The interaction of phytoplankton and bacteria in a high mountain lake: Importance of the spectral composition of solar radiation

Carrillo, Presentación, Juan Manuel Medina-Sánchez, Manuel Villar-Argaiz

Limnol. Oceanogr., 47(5), 2002, 1294-1306 | DOI: 10.4319/lo.2002.47.5.1294

ABSTRACT: The role of spectral composition of solar radiation has seldom been considered as a critical factor controlling the algae-bacteria relationship. A coupled algae-bacteria relationship mediated by C released from algae was observed during a 2-yr period (1996-1997) in an oligotrophic high mountain lake, except at upper depths. The intensity of photosynthetically active radiation was negatively related to primary production, and the highest percentages of excretion of organic carbon (%EOC) from algae were found at upper depths of the water column.
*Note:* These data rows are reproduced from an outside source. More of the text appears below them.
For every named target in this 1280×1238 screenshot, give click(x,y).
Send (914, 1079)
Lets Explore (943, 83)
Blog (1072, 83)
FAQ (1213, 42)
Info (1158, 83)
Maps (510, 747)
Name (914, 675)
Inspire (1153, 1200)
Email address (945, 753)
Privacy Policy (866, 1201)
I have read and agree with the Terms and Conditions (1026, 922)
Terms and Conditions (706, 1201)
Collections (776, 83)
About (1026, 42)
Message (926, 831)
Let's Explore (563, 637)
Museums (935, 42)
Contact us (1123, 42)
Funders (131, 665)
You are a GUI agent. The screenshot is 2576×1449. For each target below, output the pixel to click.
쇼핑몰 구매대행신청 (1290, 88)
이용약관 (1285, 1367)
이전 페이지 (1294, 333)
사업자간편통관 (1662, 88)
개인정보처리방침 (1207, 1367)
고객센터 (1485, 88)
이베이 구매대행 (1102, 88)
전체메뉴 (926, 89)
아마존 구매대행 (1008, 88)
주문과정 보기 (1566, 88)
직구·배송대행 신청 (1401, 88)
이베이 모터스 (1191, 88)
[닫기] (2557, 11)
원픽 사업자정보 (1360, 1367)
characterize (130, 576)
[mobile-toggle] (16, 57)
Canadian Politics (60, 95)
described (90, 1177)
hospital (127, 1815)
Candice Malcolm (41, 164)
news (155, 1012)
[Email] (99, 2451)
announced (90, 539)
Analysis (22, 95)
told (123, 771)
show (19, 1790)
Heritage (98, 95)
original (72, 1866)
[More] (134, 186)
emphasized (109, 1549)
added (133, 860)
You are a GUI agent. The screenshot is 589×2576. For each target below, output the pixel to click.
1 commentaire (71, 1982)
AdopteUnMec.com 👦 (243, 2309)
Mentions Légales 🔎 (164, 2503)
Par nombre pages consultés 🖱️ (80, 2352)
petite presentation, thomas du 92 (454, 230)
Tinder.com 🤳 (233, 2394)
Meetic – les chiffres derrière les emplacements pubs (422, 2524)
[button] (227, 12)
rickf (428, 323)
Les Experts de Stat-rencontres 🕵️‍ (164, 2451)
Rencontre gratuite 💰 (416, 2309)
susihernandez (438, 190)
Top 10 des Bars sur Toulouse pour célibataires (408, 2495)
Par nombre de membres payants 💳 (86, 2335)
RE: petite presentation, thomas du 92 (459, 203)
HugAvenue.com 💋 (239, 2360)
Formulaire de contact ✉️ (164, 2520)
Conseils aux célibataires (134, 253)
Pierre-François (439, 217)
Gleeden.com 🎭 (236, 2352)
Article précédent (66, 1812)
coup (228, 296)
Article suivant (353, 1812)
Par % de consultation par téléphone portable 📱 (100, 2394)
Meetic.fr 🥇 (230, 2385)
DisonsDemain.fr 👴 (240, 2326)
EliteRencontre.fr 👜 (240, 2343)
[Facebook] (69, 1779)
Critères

The effect of different spectral regions of solar radiation on the algae-bacteria relationship was assessed by in situ experiments, in which the exposure, tracer uptake by target organisms, and interactions among abiotic and biotic factors were simultaneous. Primary production was ultraviolet radiation (UVR) inhibited by 33-83% depending on depth and date, with ultraviolet-A radiation (UVA) exerting the main effect. EOC and %EOC yielded highest values under UVR exposure. Sunlight affected bacterial production (BP) only at upper depths. UVB inhibited BP by 39-82%, whereas UVA + photosynthetic active radiation (PAR) and PAR enhanced BP three- to fourfold. Full sunlight increased BP 2.5-fold in midsummer but inhibited it (37%) in the late open-water period. The percentage of photosynthetic exudates assimilated by bacteria, and photosynthetic carbon use efficiency by bacteria, showed a similar pattern to that of BP. The experimental results support our hypothesis that increased organic C release from UV-stressed algae stimulates bacterial growth if the bacteria are relatively well adapted to sunlight, determining a coupled algae-bacteria relationship. Thus, sunlight may play a key role as the underlying abiotic factor that regulates algae-bacteria interaction in shallow and clear-water ecosystems.